State how many lines in the records below include the word "header". Give nothing but that number.

START Listed entries

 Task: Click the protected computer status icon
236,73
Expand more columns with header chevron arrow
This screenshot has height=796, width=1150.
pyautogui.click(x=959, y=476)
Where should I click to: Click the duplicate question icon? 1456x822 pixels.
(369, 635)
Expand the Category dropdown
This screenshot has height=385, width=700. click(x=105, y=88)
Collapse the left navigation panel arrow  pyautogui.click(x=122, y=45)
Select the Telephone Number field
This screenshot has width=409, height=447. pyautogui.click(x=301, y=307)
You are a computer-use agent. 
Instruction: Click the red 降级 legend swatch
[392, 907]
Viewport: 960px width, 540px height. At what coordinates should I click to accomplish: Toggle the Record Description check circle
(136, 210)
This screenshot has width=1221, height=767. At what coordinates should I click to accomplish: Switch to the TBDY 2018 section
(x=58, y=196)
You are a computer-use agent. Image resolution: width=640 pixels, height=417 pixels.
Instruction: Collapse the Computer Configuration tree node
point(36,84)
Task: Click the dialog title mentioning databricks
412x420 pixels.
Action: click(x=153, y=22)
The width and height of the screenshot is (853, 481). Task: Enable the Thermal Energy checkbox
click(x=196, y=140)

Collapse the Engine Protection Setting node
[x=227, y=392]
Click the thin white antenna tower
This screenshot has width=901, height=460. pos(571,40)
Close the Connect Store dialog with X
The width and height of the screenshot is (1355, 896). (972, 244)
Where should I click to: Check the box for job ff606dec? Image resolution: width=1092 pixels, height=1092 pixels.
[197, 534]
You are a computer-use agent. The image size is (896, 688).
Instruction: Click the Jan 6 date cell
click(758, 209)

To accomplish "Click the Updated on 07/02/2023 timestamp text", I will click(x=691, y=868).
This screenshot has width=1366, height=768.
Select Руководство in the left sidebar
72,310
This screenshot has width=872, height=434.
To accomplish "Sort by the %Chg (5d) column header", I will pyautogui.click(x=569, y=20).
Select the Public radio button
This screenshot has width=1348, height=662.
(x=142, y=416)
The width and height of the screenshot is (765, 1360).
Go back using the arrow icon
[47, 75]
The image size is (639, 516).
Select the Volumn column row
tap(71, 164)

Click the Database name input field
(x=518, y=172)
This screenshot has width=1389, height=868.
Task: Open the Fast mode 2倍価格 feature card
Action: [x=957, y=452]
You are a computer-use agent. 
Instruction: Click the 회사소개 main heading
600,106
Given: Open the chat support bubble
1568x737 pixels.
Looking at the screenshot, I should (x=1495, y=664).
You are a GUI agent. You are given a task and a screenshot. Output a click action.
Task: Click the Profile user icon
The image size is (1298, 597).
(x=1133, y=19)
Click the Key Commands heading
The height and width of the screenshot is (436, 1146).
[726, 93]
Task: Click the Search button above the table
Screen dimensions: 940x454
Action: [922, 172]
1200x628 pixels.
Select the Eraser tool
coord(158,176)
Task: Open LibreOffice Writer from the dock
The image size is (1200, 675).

END Listed entries

▶ Worked solution
2